My backups are all automated using Macrium Reflect with Macrium Site Manager aucustrating all of it. I used to work in IT doing networking, servers, and security. It's a real nice setup. Yes I'm moving a lot of data and all I do is read he daily reports that flag any problems. The full backup of my photo and video library takes about 10 hours at 4-Gb. As the library is always growing, I'm careful about affecting performance. At some point I'll have to move to synthetic full backups yet I'm not fond of them due to the risk of bit rot.
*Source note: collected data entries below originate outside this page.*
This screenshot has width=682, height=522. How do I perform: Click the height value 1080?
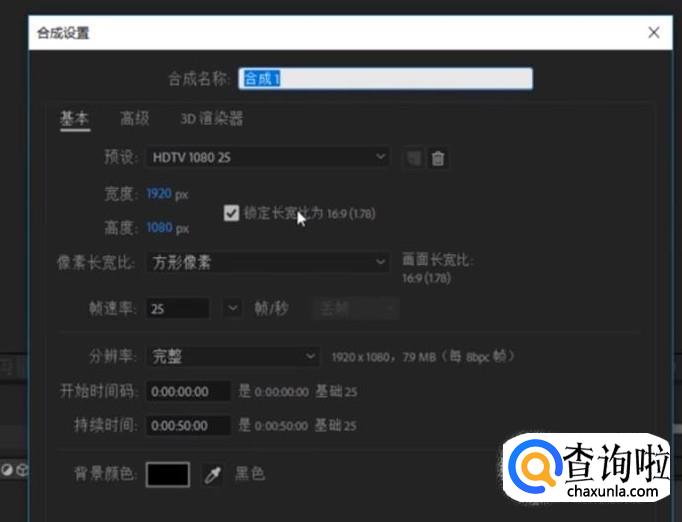pos(159,228)
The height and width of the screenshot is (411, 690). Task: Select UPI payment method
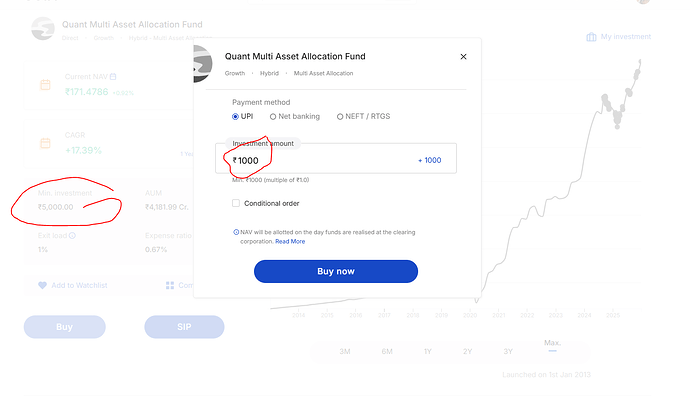coord(236,116)
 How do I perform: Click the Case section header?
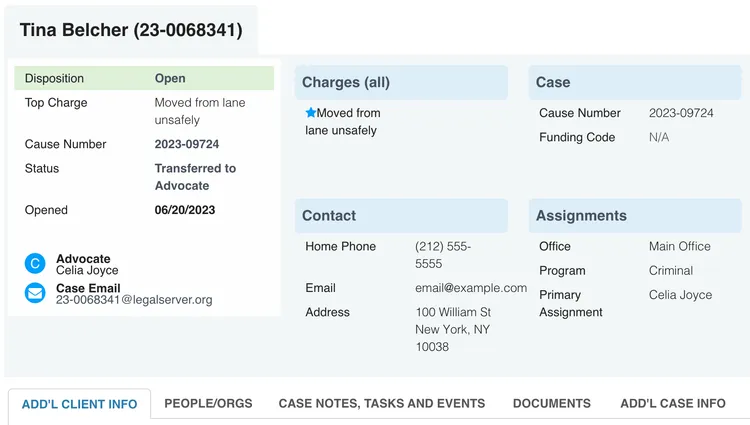(553, 83)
I do defend against this now running periodic scrubs and of cause multiple copies are kept.
hm, so what does exposing /dev/net/tun into the lxc do wrt to docker?
i also found this guide on exposing gpus into lxc containers for transcoding: LXC GPU Access | swigg
That may work, but I went down many dead ends in passing through Intel Quicksync to an unprivileged LXC. This guy's GitHub page proved to be the most useful to me:
And, these were the additions I made to the <id>.conf file for the Channels LXC I used this on, mostly based on his write-up:
lxc.cgroup2.devices.allow: c 226:0 rwm
lxc.cgroup2.devices.allow: c 226:128 rwm
lxc.mount.entry: /dev/dri/renderD128 dev/dri/renderD128 none bind,optional,create=file 0, 0
lxc.mount.entry: /dev/dri dev/dri none bind,optional,create=dir
lxc.hook.pre-start: sh -c "chown -R 100000:100000 /dev/dri"
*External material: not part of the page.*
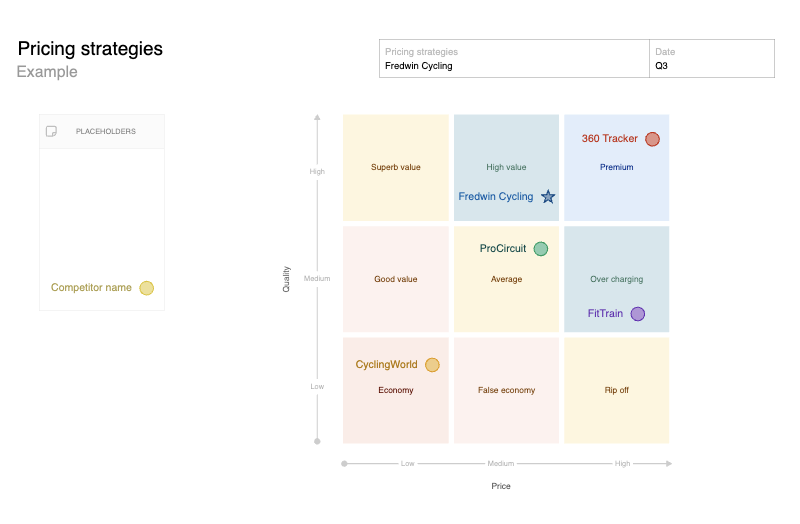Select the orange CyclingWorld circle marker
Image resolution: width=800 pixels, height=524 pixels.
[x=432, y=365]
lxc.hook.pre-start: sh -c "chown 100000:100044 /dev/dri/card0"
lxc.hook.pre-start: sh -c "chown 100000:100105 /dev/dri/renderD128"
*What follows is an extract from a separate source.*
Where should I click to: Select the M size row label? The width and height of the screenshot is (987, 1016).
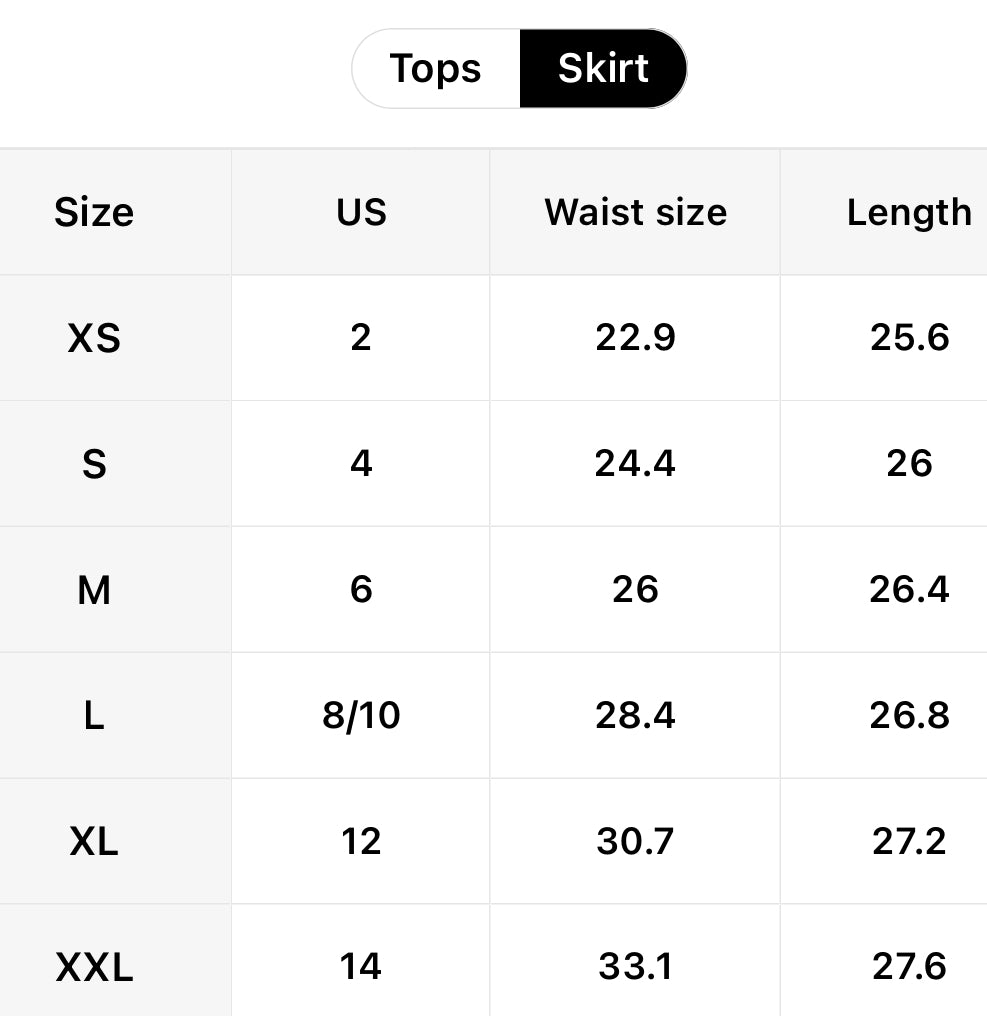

On the Proxmox host it looks like this:
root@pve0:~# ls -la /dev/dri
total 0
drwxr-xr-x 3 root root 100 Mar 4 12:05 .
drwxr-xr-x 19 root root 4740 Mar 4 12:05 ..
drwxr-xr-x 2 root root 80 Mar 4 12:05 by-path
crw-rw---- 1 root video 226, 0 Mar 4 12:05 card0
crw-rw---- 1 root render 226, 128 Mar 4 12:05 renderD128
And, on the Docker host it looks like this:
root@channels0:~# ls -la /dev/dri
total 0
drwxr-xr-x 3 root root 100 Mar 4 18:05 .
drwxr-xr-x 8 root root 520 Mar 20 23:05 ..
drwxr-xr-x 2 root root 80 Mar 4 18:05 by-path
crw-rw---- 1 root video 226, 0 Mar 4 18:05 card0
crw-rw---- 1 root render 226, 128 Mar 4 18:05 renderD128
1 Like
I'm glad you asked that question -- as I had to think about it for a few minutes. 
It's actually not for Docker, it's for Tailscale, which I use in pretty much every one of my LXCs and VMs.
I typically use the containerized version of Tailscale, though there are some limitations to that, as a container can't modify resolv.conf on the Docker host. For Docker hosts where I need the best possible Tailscale support, I install it on the Docker host itself.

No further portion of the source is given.